Below are records with pictures in them. Transcribe everything from the line containing "Task: Click the circled Saray building on map" down to the line containing "The image size is (1200, 484).", exactly, and leave the pictures behind.

- [Working data]
□ □ □

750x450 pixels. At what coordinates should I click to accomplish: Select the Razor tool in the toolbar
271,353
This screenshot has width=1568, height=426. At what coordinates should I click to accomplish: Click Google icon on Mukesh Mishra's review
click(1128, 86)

□ □ □

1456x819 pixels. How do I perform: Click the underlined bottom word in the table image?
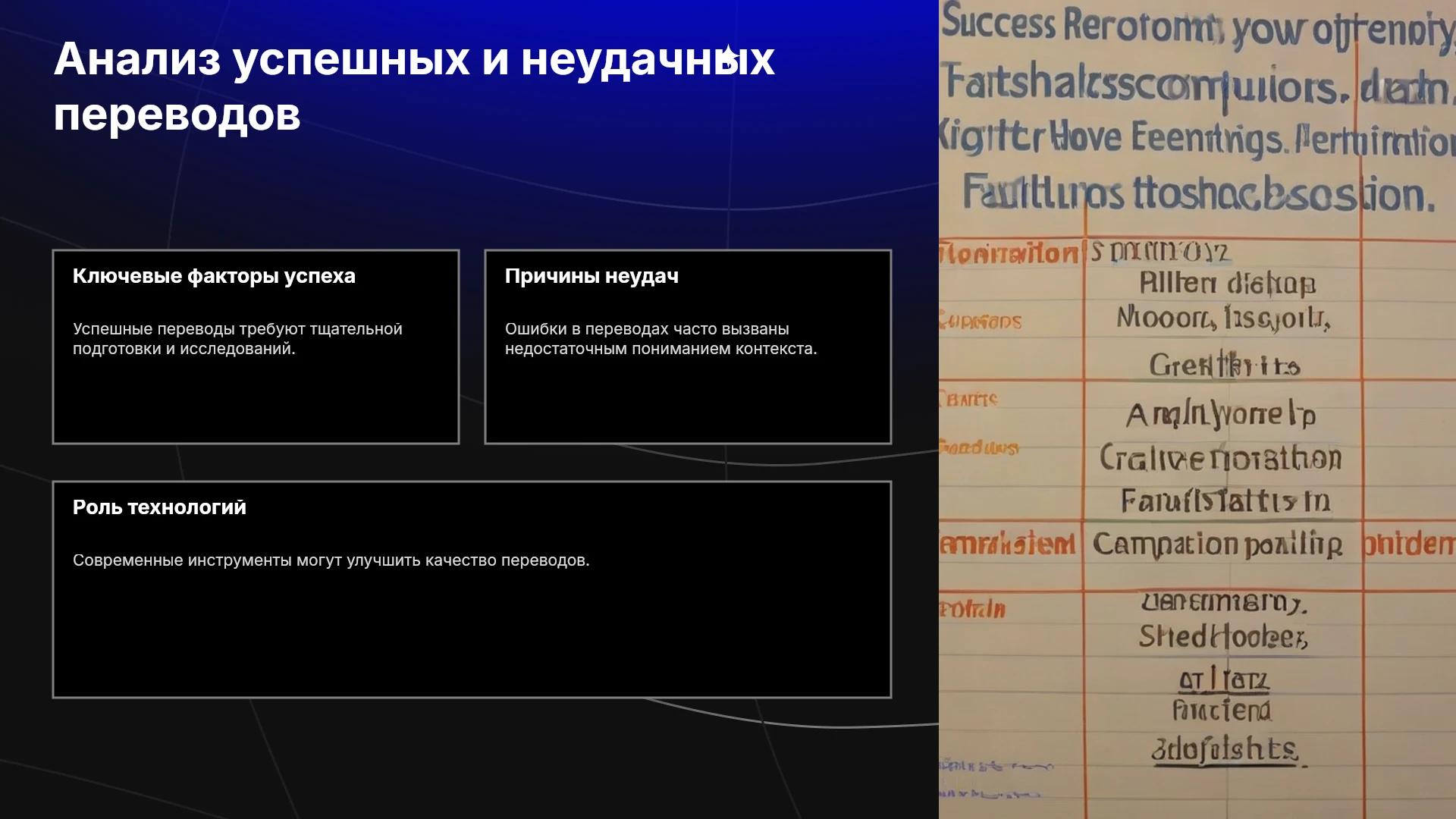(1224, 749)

□ □ □

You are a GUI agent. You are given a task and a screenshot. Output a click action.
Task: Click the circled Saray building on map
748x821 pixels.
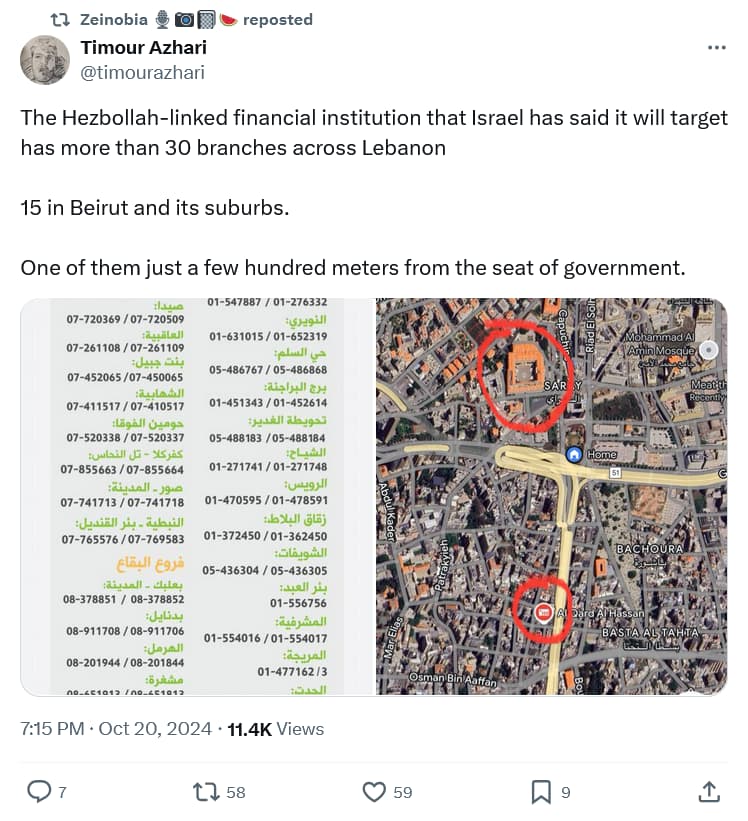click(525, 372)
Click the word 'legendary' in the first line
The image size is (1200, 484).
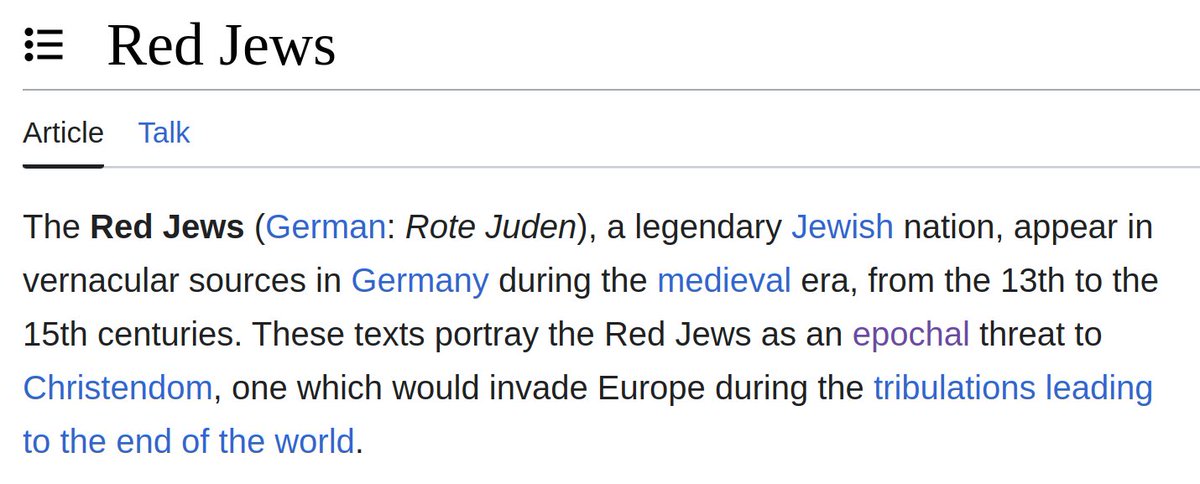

□ □ □

- [Exercise result]
Task: Click the circled Saray building on map
748x821 pixels.
click(525, 372)
Click the word 'legendary' in the first line
The image size is (1200, 484).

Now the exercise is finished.